Stored items:
────

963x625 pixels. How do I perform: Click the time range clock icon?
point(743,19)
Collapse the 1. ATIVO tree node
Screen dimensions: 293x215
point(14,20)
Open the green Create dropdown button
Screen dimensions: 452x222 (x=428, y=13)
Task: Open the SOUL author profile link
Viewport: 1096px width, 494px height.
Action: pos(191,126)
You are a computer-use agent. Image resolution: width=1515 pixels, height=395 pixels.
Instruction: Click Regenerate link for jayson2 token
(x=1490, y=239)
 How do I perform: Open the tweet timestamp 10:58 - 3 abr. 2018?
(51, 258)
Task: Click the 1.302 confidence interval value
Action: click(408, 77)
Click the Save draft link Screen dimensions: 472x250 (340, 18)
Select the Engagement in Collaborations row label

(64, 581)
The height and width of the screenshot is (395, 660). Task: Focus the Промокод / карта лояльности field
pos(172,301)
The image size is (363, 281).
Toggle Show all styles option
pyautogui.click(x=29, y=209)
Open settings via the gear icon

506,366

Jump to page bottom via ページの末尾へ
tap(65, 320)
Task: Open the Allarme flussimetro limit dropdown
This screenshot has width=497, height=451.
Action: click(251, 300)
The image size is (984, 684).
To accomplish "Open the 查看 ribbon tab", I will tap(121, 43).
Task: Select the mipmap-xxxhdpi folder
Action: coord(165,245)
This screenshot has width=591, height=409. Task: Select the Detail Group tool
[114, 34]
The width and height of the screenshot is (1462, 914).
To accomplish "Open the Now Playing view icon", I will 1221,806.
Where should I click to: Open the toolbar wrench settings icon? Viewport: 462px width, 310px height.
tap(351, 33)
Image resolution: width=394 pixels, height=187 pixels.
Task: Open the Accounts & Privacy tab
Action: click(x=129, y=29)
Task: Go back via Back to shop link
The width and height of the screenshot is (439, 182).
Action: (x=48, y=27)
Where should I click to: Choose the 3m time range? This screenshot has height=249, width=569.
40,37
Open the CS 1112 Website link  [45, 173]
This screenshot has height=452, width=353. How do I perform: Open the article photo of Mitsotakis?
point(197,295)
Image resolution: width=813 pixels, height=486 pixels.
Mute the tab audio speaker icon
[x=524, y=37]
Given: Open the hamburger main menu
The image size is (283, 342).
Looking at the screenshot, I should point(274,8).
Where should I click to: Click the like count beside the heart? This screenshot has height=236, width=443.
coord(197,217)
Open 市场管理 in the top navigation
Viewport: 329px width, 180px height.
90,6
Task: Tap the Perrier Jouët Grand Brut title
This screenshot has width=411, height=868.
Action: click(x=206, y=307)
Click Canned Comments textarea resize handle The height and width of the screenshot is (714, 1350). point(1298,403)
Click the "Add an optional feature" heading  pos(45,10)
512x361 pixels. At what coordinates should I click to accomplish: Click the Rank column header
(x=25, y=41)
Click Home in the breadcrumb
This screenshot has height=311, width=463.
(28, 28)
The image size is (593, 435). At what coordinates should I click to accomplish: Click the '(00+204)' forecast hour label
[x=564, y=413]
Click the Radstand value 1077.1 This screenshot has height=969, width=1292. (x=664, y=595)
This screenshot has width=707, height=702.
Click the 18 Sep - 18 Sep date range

────

• _WORK TASK_
Your answer should be the exact lines above from the one with "The height and width of the screenshot is (395, 660)." through the one with "The image size is (984, 684).", both included, and nothing besides.

• _REPLY_
The height and width of the screenshot is (395, 660). Task: Focus the Промокод / карта лояльности field
pos(172,301)
The image size is (363, 281).
Toggle Show all styles option
pyautogui.click(x=29, y=209)
Open settings via the gear icon

506,366

Jump to page bottom via ページの末尾へ
tap(65, 320)
Task: Open the Allarme flussimetro limit dropdown
This screenshot has width=497, height=451.
Action: click(251, 300)
The image size is (984, 684).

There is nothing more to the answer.